Russia’s ruling elites will now go through deep recriminations over how the insurrection was able to continue largely unopposed, and those recriminations could decide the country’s future.
Today, Fellow at the ANU Strategic and Defence Studies Centre Matthew Sussex, on why Wagner’s rebellion makes Putin’s rule uncertain.
It’s Tuesday, June 27.
[Theme Music Ends]
RUBY:
Matthew, we’ve just seen an outright challenge to Putin’s power - in the attempted insurrection from Yevgeny Prigozhin and his men. This sort of action would have been inconceivable even a few months ago. But when you consider what has just happened in the context of the many revolts, revolutions and mutinies in Russian history - how significant is it?
MATTHEW:
Well, I think that in terms of the way we see Russia, we tend to think of its big upheavals as being great, big popular led revolutions. Now, in a lot of cases, that's not really right. Typically, when Russia has gone through these convulsions, it's been at least started as a kind of palace coup by people who have been insiders. And that's the case for the Russian Revolution just as much as it is, I think, the collapse of Soviet communism. So what we have here is something somewhat similar, but with, you know, a tighter scope. It's someone who is connected to the elite and connected to the Tsar. In this case, Vladimir Putin effectively going to war with the Russian Defence Ministry and then by virtue of that, connected to Vladimir Putin himself. So it's not a revolution, it's not a coup attempt. It's kind of more like a mutiny or an insurrection.

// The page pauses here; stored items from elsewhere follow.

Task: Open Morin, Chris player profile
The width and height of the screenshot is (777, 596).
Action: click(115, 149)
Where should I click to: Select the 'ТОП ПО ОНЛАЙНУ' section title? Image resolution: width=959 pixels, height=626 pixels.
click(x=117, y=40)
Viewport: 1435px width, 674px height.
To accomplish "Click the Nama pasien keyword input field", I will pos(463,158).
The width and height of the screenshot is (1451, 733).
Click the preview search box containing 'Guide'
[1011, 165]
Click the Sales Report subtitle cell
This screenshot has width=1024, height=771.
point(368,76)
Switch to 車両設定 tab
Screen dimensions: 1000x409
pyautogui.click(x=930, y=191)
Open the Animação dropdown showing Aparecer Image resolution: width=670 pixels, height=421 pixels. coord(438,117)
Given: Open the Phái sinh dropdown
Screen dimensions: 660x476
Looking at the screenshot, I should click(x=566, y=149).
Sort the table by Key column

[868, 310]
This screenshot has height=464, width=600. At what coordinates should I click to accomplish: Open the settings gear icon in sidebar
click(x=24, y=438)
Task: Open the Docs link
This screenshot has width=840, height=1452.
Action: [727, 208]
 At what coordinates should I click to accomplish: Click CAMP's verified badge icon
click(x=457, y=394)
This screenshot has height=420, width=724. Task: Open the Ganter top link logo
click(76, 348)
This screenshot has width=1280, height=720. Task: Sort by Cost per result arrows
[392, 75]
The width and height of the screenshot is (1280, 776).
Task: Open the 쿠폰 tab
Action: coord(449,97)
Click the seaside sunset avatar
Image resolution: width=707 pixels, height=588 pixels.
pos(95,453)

Archival tape -- Reporter 1:
“Breaking news armoured vehicles on the streets of Moscow as Russian state media this hour says security measures have been stepped up in Moscow.”
Archival tape -- Reporter 2:
“He's long been a well-known mercenary leader around the world. Now, Yevgeny Prigozhin is a wanted man in Russia as well.”
MATTHEW:
And I think it is going to have some fairly profound implications for Russian politics down the track, and particularly the stability of the Putin regime, as you say. It was unthinkable that someone would come out against Putin in the way that Prigozhin has and get effectively so close to the centre of power where there could have been fighting on the streets of Moscow, and that would have been really significant. The question is what kind of precedent does that set? Does it set a precedent for more instability or does it set a precedent for the Russian elite to pull back and say, okay, we will unite behind Putin? I guess we're going to have to wait and see.
RUBY:
So let's look at why exactly Yevgeny Preghozin and the Wagner Group launched this insurrection. When it began Pregozhin said that it was against the Russian Ministry of Defence and he named two men, the Defence Minister and the Chief of the general staff of the Russian army. So tell me a bit more about those two men and why the Wagner group was willing to march on Moscow to confront them?
MATTHEW:
Yes, certainly. So the Defence Minister is a man called Sergei Shoigu. He's been at the helm of Russian defence for quite a long time. He doesn't actually have a military background. You'll see him in pictures adorned with medals, none of which he's actually earned. And he doesn't have an enormous amount of respect within the Russian armed forces, particularly since the invasion of Ukraine, where the significant losses undertaken by Russian forces has led to real hardening of opinion against him.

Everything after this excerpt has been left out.